What you will do
Copy each of the items below exactly as they appear, line for line.

Entries
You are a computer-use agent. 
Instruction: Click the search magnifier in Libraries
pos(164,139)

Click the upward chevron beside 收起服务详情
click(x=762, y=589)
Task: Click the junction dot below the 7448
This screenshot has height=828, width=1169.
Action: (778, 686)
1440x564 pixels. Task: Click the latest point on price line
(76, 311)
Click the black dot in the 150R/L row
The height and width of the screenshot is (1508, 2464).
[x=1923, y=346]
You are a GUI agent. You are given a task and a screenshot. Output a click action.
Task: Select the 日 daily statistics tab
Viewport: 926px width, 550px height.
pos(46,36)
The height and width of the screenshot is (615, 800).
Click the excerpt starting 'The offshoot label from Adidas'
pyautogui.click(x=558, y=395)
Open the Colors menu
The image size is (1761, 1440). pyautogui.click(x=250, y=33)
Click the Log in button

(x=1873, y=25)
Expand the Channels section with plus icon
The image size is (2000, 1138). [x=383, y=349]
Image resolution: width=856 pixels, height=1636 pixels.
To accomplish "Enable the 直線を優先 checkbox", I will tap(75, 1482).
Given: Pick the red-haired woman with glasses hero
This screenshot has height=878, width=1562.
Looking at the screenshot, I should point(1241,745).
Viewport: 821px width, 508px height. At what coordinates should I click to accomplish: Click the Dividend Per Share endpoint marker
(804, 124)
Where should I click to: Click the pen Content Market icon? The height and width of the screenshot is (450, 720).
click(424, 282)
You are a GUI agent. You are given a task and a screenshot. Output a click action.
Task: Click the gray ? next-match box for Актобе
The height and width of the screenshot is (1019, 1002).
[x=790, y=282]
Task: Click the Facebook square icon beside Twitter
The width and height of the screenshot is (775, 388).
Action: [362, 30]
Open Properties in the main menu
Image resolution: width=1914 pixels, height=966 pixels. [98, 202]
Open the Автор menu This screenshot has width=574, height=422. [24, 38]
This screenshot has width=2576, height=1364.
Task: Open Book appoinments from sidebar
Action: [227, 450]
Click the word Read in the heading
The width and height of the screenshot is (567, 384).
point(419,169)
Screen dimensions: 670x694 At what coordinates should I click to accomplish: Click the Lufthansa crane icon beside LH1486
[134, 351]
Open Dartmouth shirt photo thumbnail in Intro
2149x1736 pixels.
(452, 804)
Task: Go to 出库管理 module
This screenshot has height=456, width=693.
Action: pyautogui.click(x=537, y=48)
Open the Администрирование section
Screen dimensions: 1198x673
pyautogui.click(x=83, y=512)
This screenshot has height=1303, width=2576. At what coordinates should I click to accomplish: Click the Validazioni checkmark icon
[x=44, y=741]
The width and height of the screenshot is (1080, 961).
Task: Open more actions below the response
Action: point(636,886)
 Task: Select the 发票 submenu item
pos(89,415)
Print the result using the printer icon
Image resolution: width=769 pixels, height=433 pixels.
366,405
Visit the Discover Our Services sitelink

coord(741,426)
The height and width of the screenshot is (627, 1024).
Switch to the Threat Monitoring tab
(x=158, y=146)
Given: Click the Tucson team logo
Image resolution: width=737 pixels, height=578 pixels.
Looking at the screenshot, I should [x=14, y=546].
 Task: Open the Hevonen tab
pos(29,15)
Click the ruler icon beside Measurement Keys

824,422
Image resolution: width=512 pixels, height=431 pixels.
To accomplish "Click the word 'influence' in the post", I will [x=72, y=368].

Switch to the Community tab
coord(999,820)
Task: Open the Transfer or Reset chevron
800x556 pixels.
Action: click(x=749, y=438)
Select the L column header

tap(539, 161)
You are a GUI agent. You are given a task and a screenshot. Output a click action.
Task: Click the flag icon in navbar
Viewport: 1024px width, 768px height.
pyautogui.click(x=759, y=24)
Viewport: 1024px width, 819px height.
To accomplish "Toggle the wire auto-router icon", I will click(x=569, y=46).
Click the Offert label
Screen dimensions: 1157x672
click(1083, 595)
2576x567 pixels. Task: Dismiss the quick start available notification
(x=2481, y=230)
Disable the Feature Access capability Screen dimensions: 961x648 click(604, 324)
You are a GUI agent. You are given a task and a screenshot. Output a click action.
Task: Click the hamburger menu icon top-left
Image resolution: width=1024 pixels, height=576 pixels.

Full response
You are a computer-use agent. 
Instruction: Click the search magnifier in Libraries
pos(164,139)

Click the upward chevron beside 收起服务详情
click(x=762, y=589)
Task: Click the junction dot below the 7448
This screenshot has height=828, width=1169.
Action: (778, 686)
1440x564 pixels. Task: Click the latest point on price line
(76, 311)
Click the black dot in the 150R/L row
The height and width of the screenshot is (1508, 2464).
[x=1923, y=346]
You are a GUI agent. You are given a task and a screenshot. Output a click action.
Task: Select the 日 daily statistics tab
Viewport: 926px width, 550px height.
pos(46,36)
The height and width of the screenshot is (615, 800).
Click the excerpt starting 'The offshoot label from Adidas'
pyautogui.click(x=558, y=395)
Open the Colors menu
The image size is (1761, 1440). pyautogui.click(x=250, y=33)
Click the Log in button

(x=1873, y=25)
Expand the Channels section with plus icon
The image size is (2000, 1138). [x=383, y=349]
Image resolution: width=856 pixels, height=1636 pixels.
To accomplish "Enable the 直線を優先 checkbox", I will tap(75, 1482).
Given: Pick the red-haired woman with glasses hero
This screenshot has height=878, width=1562.
Looking at the screenshot, I should point(1241,745).
Viewport: 821px width, 508px height. At what coordinates should I click to accomplish: Click the Dividend Per Share endpoint marker
(804, 124)
Where should I click to: Click the pen Content Market icon? The height and width of the screenshot is (450, 720).
click(424, 282)
You are a GUI agent. You are given a task and a screenshot. Output a click action.
Task: Click the gray ? next-match box for Актобе
The height and width of the screenshot is (1019, 1002).
[x=790, y=282]
Task: Click the Facebook square icon beside Twitter
The width and height of the screenshot is (775, 388).
Action: [362, 30]
Open Properties in the main menu
Image resolution: width=1914 pixels, height=966 pixels. [98, 202]
Open the Автор menu This screenshot has width=574, height=422. [24, 38]
This screenshot has width=2576, height=1364.
Task: Open Book appoinments from sidebar
Action: [227, 450]
Click the word Read in the heading
The width and height of the screenshot is (567, 384).
point(419,169)
Screen dimensions: 670x694 At what coordinates should I click to accomplish: Click the Lufthansa crane icon beside LH1486
[134, 351]
Open Dartmouth shirt photo thumbnail in Intro
2149x1736 pixels.
(452, 804)
Task: Go to 出库管理 module
This screenshot has height=456, width=693.
Action: pyautogui.click(x=537, y=48)
Open the Администрирование section
Screen dimensions: 1198x673
pyautogui.click(x=83, y=512)
This screenshot has height=1303, width=2576. At what coordinates should I click to accomplish: Click the Validazioni checkmark icon
[x=44, y=741]
The width and height of the screenshot is (1080, 961).
Task: Open more actions below the response
Action: point(636,886)
 Task: Select the 发票 submenu item
pos(89,415)
Print the result using the printer icon
Image resolution: width=769 pixels, height=433 pixels.
366,405
Visit the Discover Our Services sitelink

coord(741,426)
The height and width of the screenshot is (627, 1024).
Switch to the Threat Monitoring tab
(x=158, y=146)
Given: Click the Tucson team logo
Image resolution: width=737 pixels, height=578 pixels.
Looking at the screenshot, I should [x=14, y=546].
 Task: Open the Hevonen tab
pos(29,15)
Click the ruler icon beside Measurement Keys

824,422
Image resolution: width=512 pixels, height=431 pixels.
To accomplish "Click the word 'influence' in the post", I will [x=72, y=368].

Switch to the Community tab
coord(999,820)
Task: Open the Transfer or Reset chevron
800x556 pixels.
Action: click(x=749, y=438)
Select the L column header

tap(539, 161)
You are a GUI agent. You are given a task and a screenshot. Output a click action.
Task: Click the flag icon in navbar
Viewport: 1024px width, 768px height.
pyautogui.click(x=759, y=24)
Viewport: 1024px width, 819px height.
To accomplish "Toggle the wire auto-router icon", I will click(x=569, y=46).
Click the Offert label
Screen dimensions: 1157x672
click(1083, 595)
2576x567 pixels. Task: Dismiss the quick start available notification
(x=2481, y=230)
Disable the Feature Access capability Screen dimensions: 961x648 click(604, 324)
You are a GUI agent. You are given a task and a screenshot. Output a click action.
Task: Click the hamburger menu icon top-left
Image resolution: width=1024 pixels, height=576 pixels.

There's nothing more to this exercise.